In our experiments we extract data to two different formats. The first one is to TIFF-based format and the other is to NIfTI format. We show how to export data in the below sections accordingly. 

### 1.1. Extraction to TIFF-based files

We train our diffusion model, pixel-level classifiers and the retraining of the noise predictor network on multi-page TIFF files, where each page corresponds to a different modality. Extraction can be done by simply calling the `export_stack()` function from the `BRATS` class.
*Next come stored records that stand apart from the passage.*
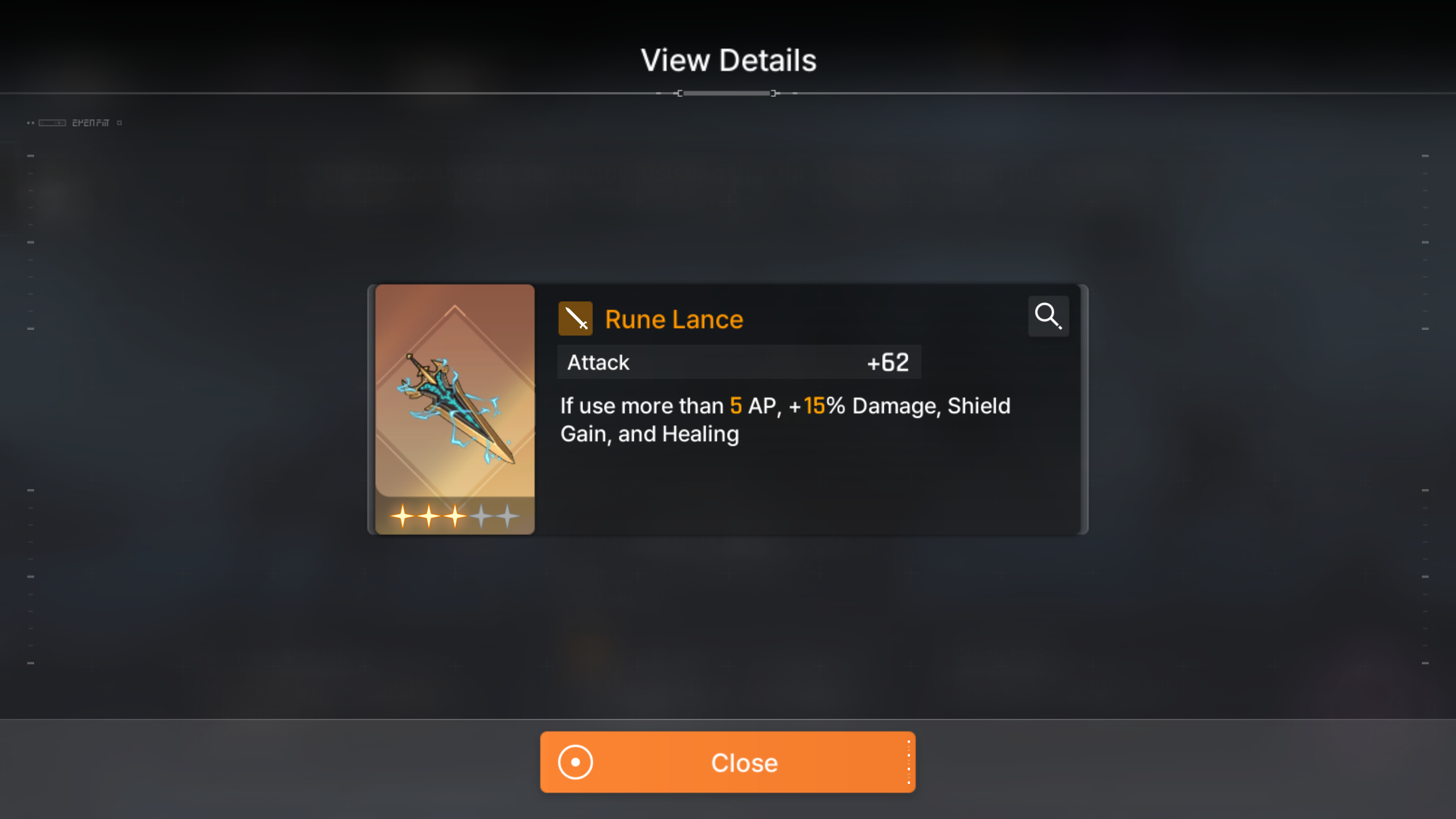
Task: Click the View Details title
Action: coord(728,60)
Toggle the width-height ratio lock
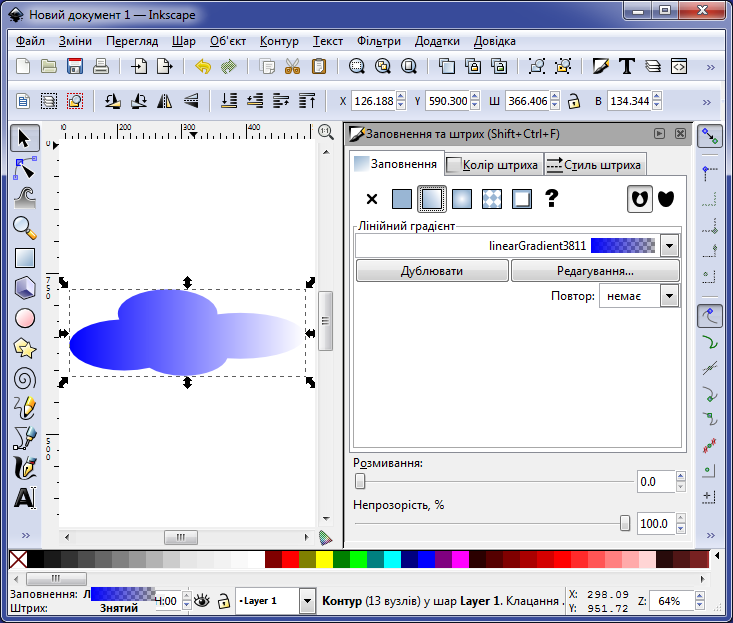 tap(574, 101)
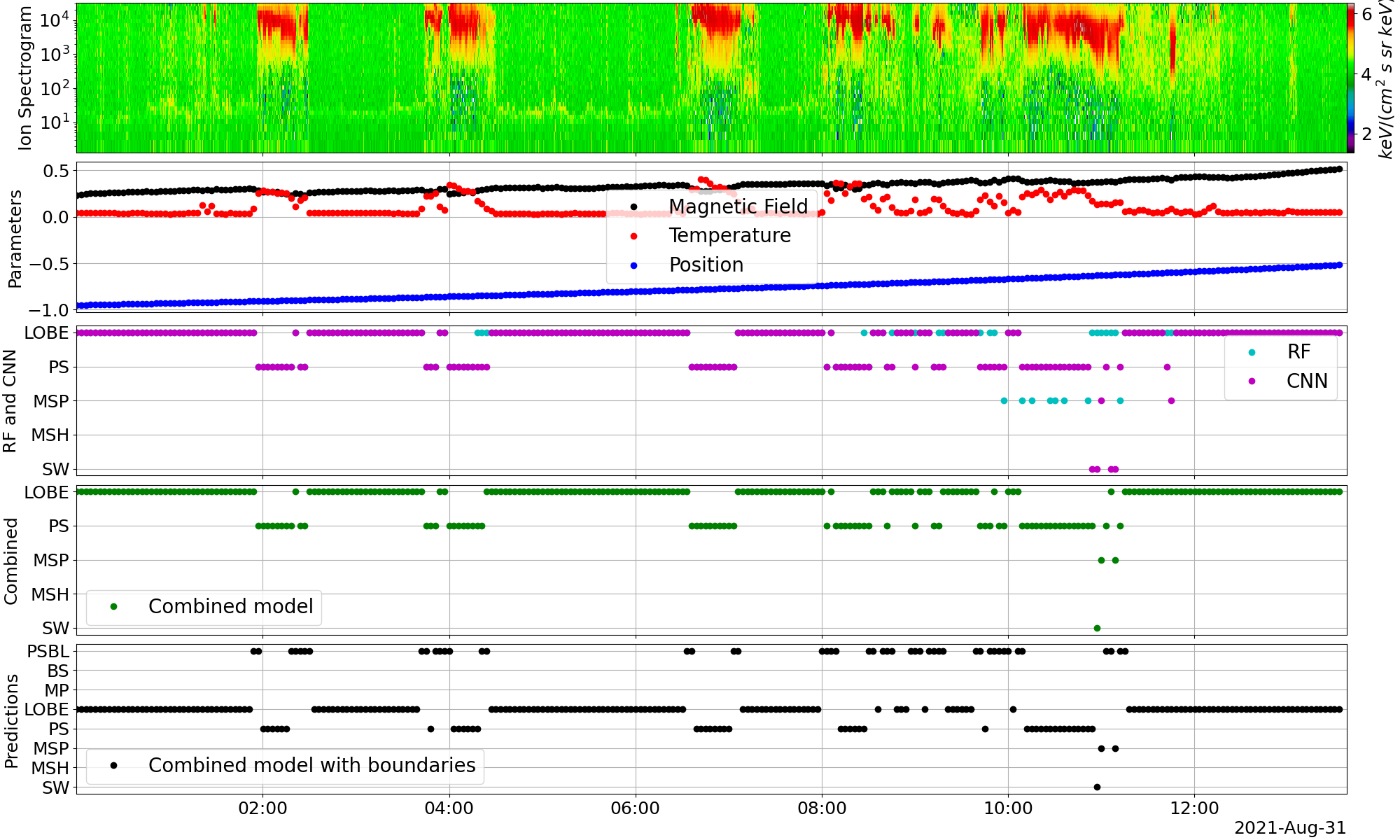Click the PSBL y-axis label in Predictions

pos(48,652)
By setting `slices` parameter we can choose a list of slices to export, when not specified it defaults to the one we use in our experiments.

In [None]:
# Extract a 2D dataset out of original 3D volumes
output_directory = r"REPLACE WITH PATH POINTING TO OUTPUT DIRECTORY"
path = r"REPLACE WITH PATH POINTING TO BRATS TRAINING DATA"

# Extract 2D data from the original 3D dataset
brats_dataset = BRATS(path=path)
brats_dataset.export_stack(output_path=output_directory, slices=None)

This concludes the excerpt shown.